How Could Men Pay Even More After Gender Equality Rules?

Six years ago an interesting thing happened on the other side of the Atlantic Ocean. In December 2012 the European Court of Justice issued a ruling that eliminated the use of gender in pricing formulas.

The Justices declared “that different premiums for men and women purely on the grounds of sex were incompatible with the principle of unisex pricing included in the EU (European Union) gender equality legislation.”

The European auto insurance ruling was a bit controversial at the time since it increased the possibility that women would end up paying more for their coverage.

On January 1, 2019 all California passenger car insurance pricing officially became gender neutral as well, according to a new state rule.

California is the first U.S. state to make this type of change in nearly 30 years. A handful of others such as Hawaii, Massachusetts, Montana, North Carolina, and Pennsylvania also passed similar gender neutral insurance regulations dating as far back as the 1970s.

After several years in action, the European ruling may be a good indicator of what Californians could experience.

What Happened After the EU Insurance Ruling?

So did the EU insurance ruling prove to be beneficial? Did it close the gender gap in car insurance premiums? Did women end up paying more premium?

Well, not exactly. An analysis published by Confused.com, a website used by British drivers to shop auto coverage, shows the discrepancy between gender pricing has actually widened.

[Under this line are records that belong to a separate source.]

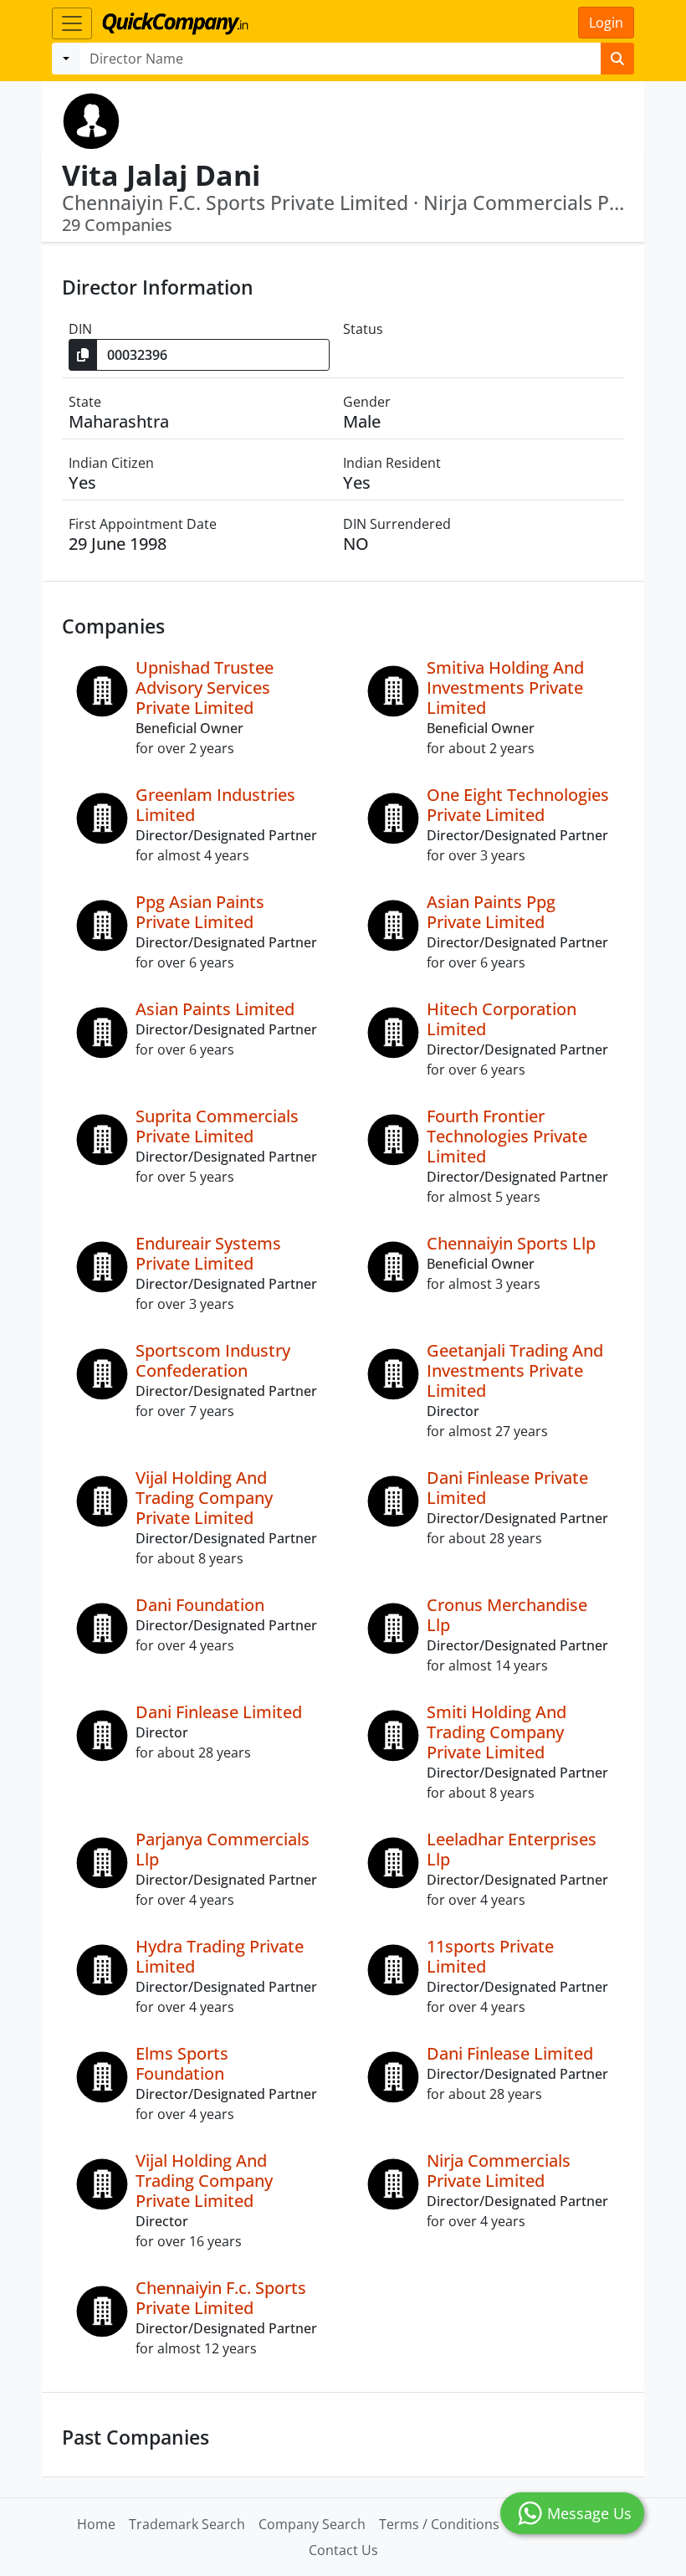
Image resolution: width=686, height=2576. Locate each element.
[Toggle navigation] (72, 23)
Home (96, 2524)
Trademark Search (187, 2524)
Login (606, 22)
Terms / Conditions (439, 2524)
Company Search (312, 2524)
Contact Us (343, 2550)
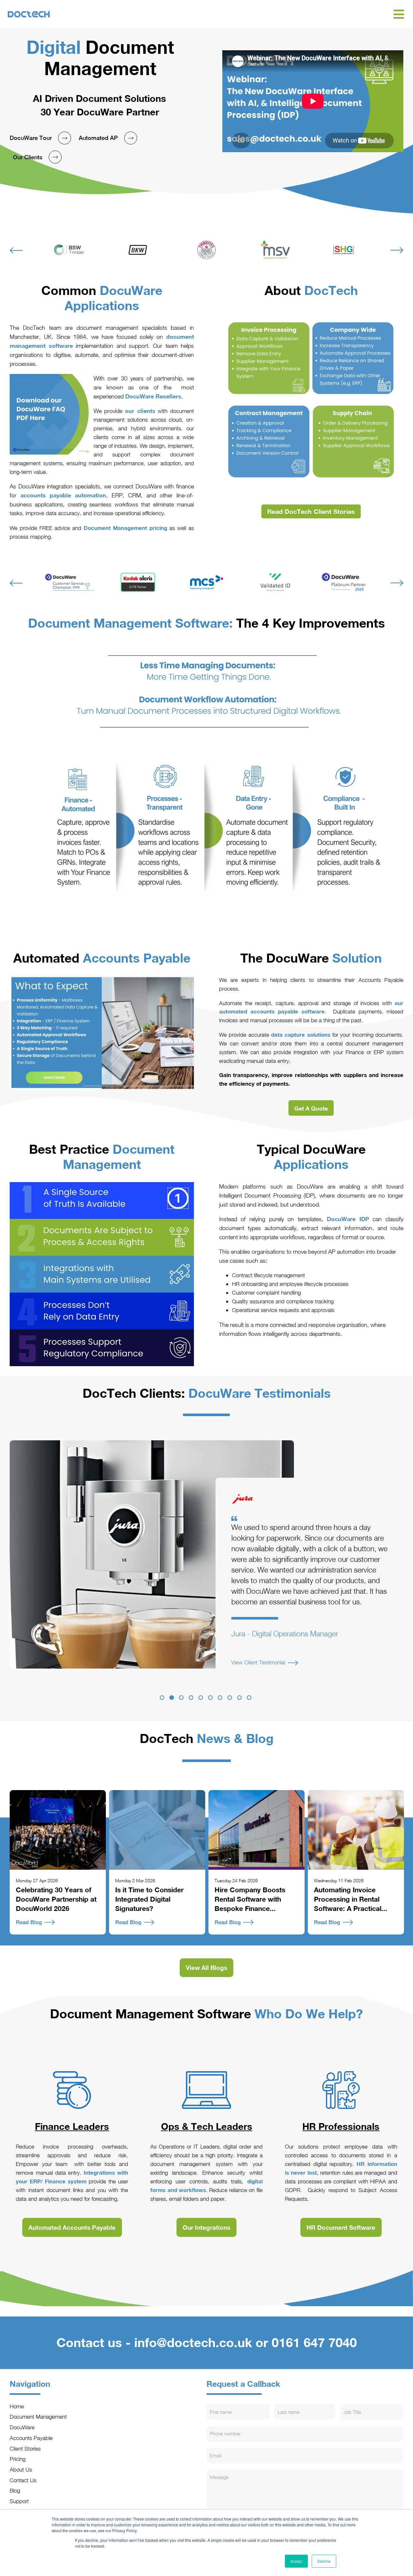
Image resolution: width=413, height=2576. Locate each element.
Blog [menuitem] (15, 2490)
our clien (137, 410)
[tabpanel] (206, 1554)
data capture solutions (301, 1034)
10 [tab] (249, 1697)
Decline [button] (324, 2561)
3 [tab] (181, 1697)
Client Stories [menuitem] (25, 2448)
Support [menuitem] (19, 2501)
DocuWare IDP (348, 1218)
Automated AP (98, 137)
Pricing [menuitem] (17, 2458)
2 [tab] (171, 1697)
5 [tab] (200, 1697)
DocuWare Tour (31, 137)
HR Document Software (341, 2227)
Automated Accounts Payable (72, 2227)
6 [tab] (210, 1697)
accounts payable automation (63, 495)
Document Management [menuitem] (38, 2416)
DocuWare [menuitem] (22, 2427)
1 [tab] (162, 1697)
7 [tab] (220, 1697)
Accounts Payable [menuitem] (31, 2437)
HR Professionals (340, 2126)
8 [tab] (229, 1697)
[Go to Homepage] (200, 14)
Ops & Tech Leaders (206, 2126)
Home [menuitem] (17, 2406)
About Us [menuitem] (21, 2469)
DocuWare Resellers (153, 396)
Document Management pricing (125, 527)
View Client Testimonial (258, 1673)
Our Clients (27, 157)
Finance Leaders (72, 2126)
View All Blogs (206, 1967)
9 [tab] (239, 1697)
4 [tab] (191, 1697)
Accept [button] (296, 2561)
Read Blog (29, 1922)
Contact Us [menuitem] (23, 2480)
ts (152, 410)
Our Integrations (206, 2227)
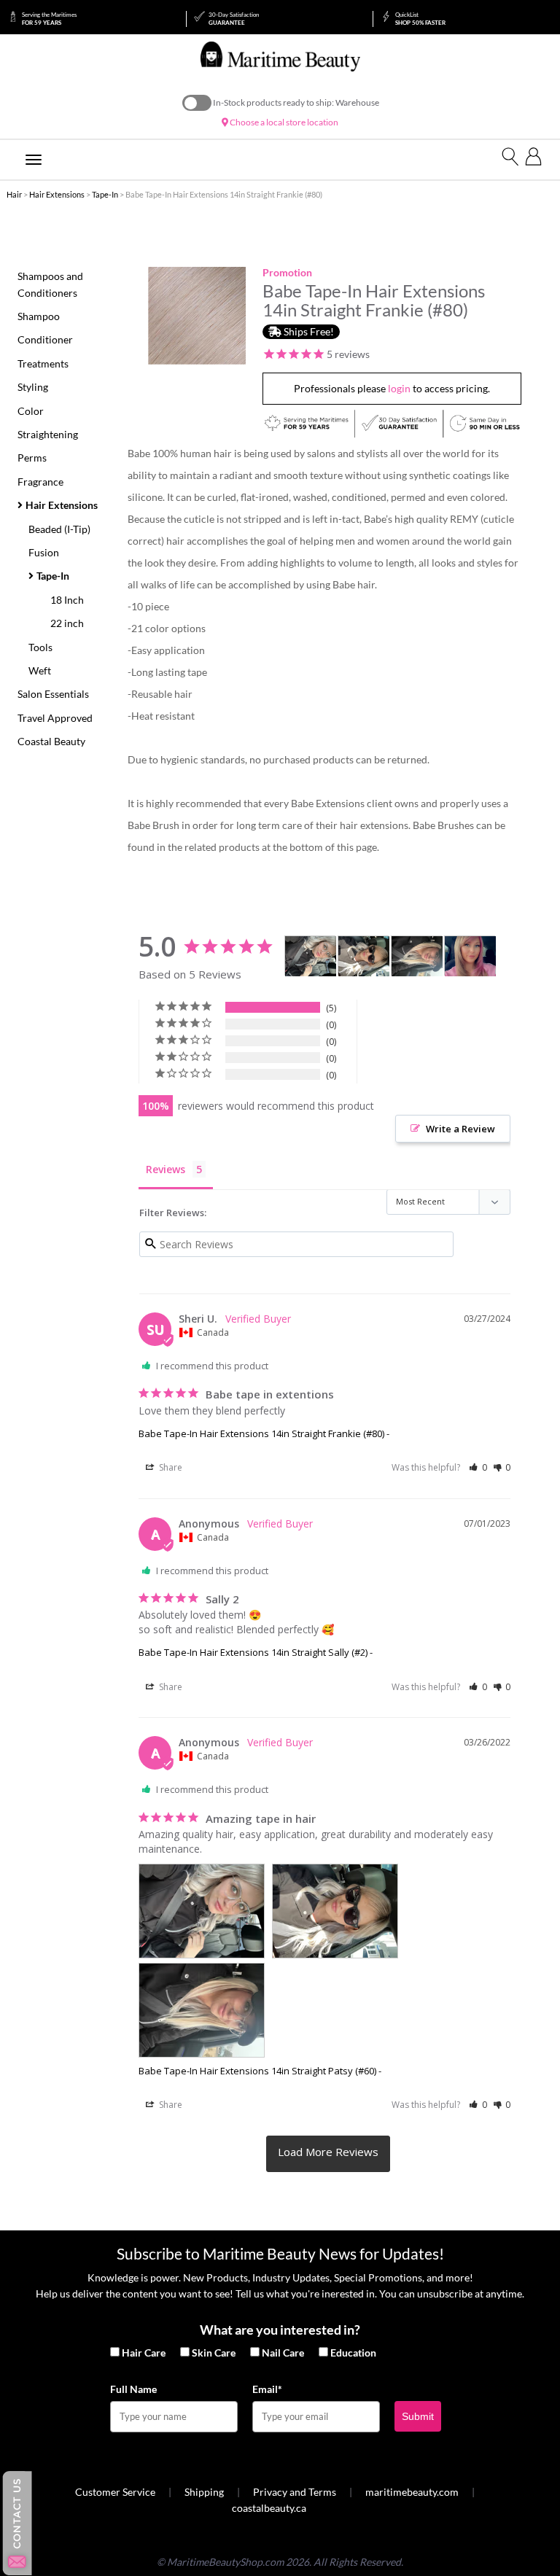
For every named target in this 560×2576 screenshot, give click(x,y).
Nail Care (283, 2352)
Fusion (43, 552)
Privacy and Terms (294, 2492)
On (196, 103)
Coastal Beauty (51, 741)
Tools (40, 647)
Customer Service (115, 2492)
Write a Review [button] (460, 1128)
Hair (14, 194)
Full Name (133, 2389)
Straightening (48, 434)
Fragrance (40, 481)
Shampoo (39, 316)
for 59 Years (49, 18)
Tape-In (105, 194)
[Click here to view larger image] (197, 316)
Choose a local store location (283, 122)
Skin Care (214, 2352)
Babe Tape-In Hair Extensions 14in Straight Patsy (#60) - (260, 2070)
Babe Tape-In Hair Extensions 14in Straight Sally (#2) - (256, 1652)
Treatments (43, 363)
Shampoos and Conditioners (50, 284)
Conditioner (45, 339)
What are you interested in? (280, 2330)
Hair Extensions (57, 194)
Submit (418, 2416)
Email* (267, 2389)
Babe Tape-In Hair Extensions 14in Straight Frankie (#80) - (264, 1433)
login (399, 388)
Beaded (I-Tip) (59, 529)
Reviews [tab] (165, 1169)
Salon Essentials (53, 694)
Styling (33, 387)
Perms (32, 457)
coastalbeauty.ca (269, 2508)
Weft (39, 670)
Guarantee (234, 18)
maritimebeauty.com (412, 2492)
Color (31, 411)
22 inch (67, 623)
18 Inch (67, 600)
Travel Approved (55, 718)
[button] (478, 1467)
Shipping (204, 2492)
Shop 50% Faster (420, 18)
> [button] (328, 2154)
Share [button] (169, 1467)
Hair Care (144, 2352)
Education (353, 2352)
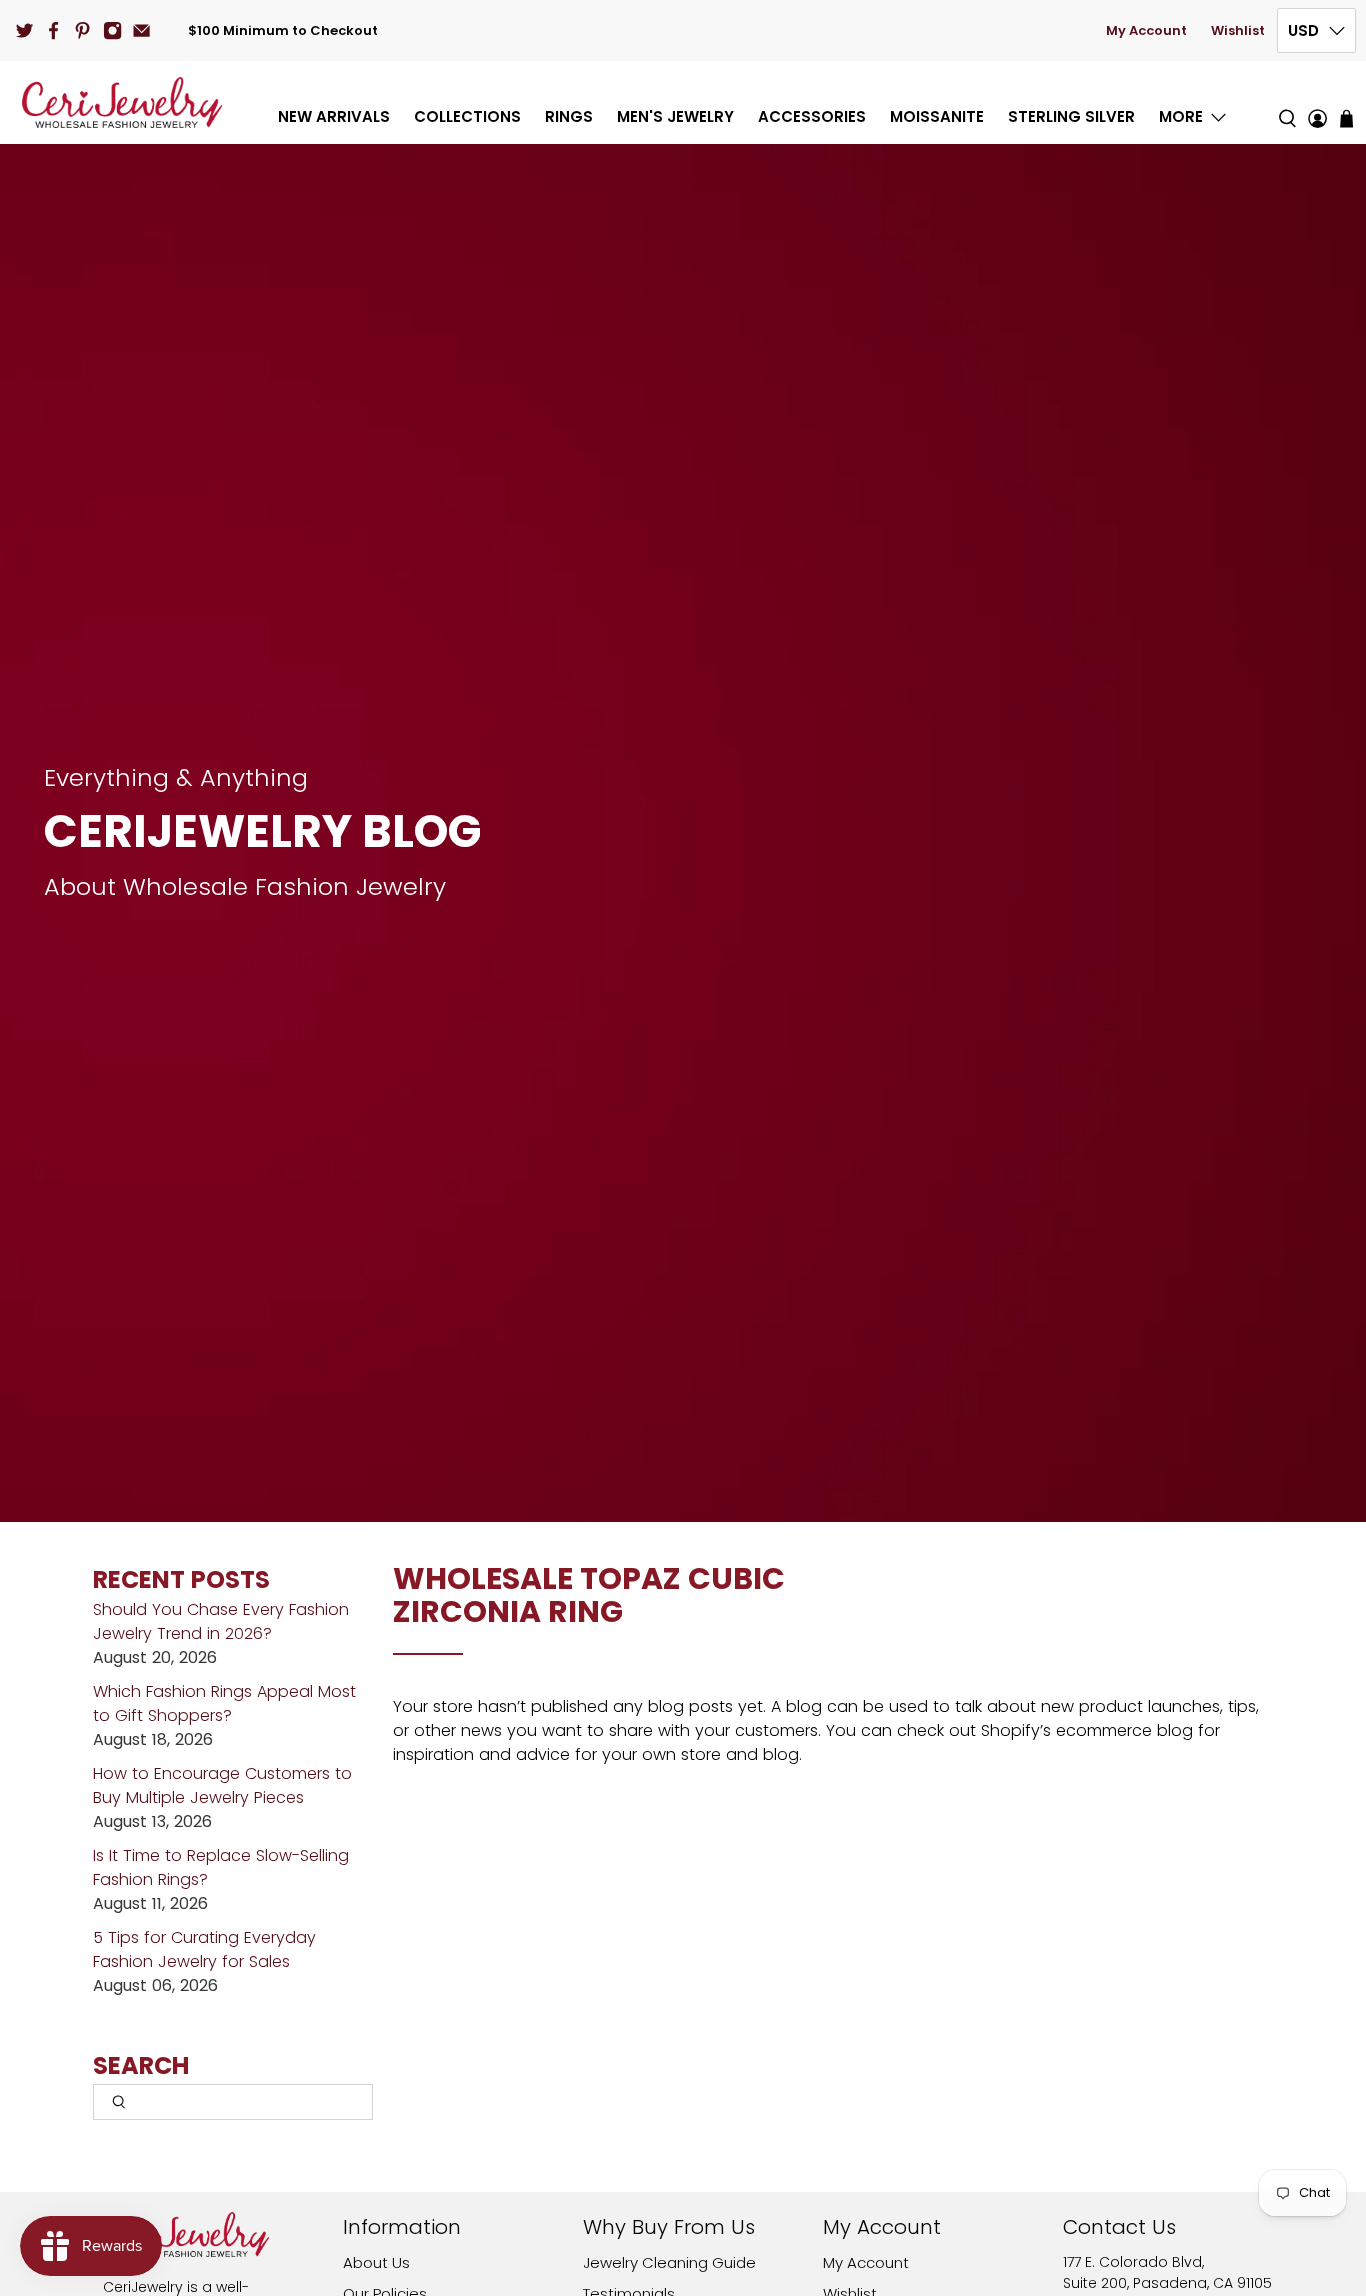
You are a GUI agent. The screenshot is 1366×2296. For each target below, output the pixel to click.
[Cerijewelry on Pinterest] (82, 30)
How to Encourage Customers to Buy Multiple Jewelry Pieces (222, 1785)
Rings (569, 116)
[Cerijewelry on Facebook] (53, 30)
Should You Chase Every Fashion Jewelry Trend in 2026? (221, 1621)
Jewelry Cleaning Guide (669, 2262)
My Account (1146, 30)
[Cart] (1346, 118)
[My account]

Rather than the cost of premiums narrowing between the sexes, men actually began paying even more than women. In fact, since the 2012 ruling, in one survey men ended up paying roughly four times the amount of car insurance premium than they previously did.

Insurance companies are complying with the gender neutral pricing policy. However, they are relying more heavily on other elements in the factoring model which seem to inadvertently reveal gender anyway.

For example, insurers do take into consideration the consumer’s profession. Male-dominated occupations often are higher-risk and, therefore, bump up the auto premium as a result.

Confused.com advised: “Also, on average, men may tend to drive larger and more costly vehicles. The more expensive/high-spec the vehicle, the more likely it is that the cost of the repairs will be higher, and therefore this is reflected in the premium charged.”

Risky Driving Habits More Likely for Male Dominated Jobs

A recent Moneysupermarket.com report revealed jobs with the highest rate of drug- and drink-driving. Eight out of the 10 worst rated jobs are within the construction trades, with scaffolders ranked the worst. On average scaffolders pay an extra £470 for auto coverage following a conviction.

On the other hand, women typically have professions that rank very low on the Moneysupermarket.com risky jobs list.

For example, most midwives have one of the lowest rates of DUI convictions and most midwives are women. The occupation of midwife precludes low pricing and it just so happens mostly women are able to benefit from this fact.

Furthermore, the overall assumption by many in the insurance industry is that women also tend to driver fewer miles, have a lower number of crashes (mostly non-serious), and fewer DUI convictions.

Did the EU Gender Ruling Make a Positive Change?

It seems the EU gender ruling has put the emphasis back on driving habits and driver history. This approach to pricing is more acceptable to the majority of consumers. After all, being evaluated for car insurance based on one’s motor vehicle record seems pretty reasonable.

As British tabloid The Guardian concluded: “Now [insurers] have to price…according to rather more concise data reflecting your individual driving behavior….Car insurance may have become less equal. But it is more fair.”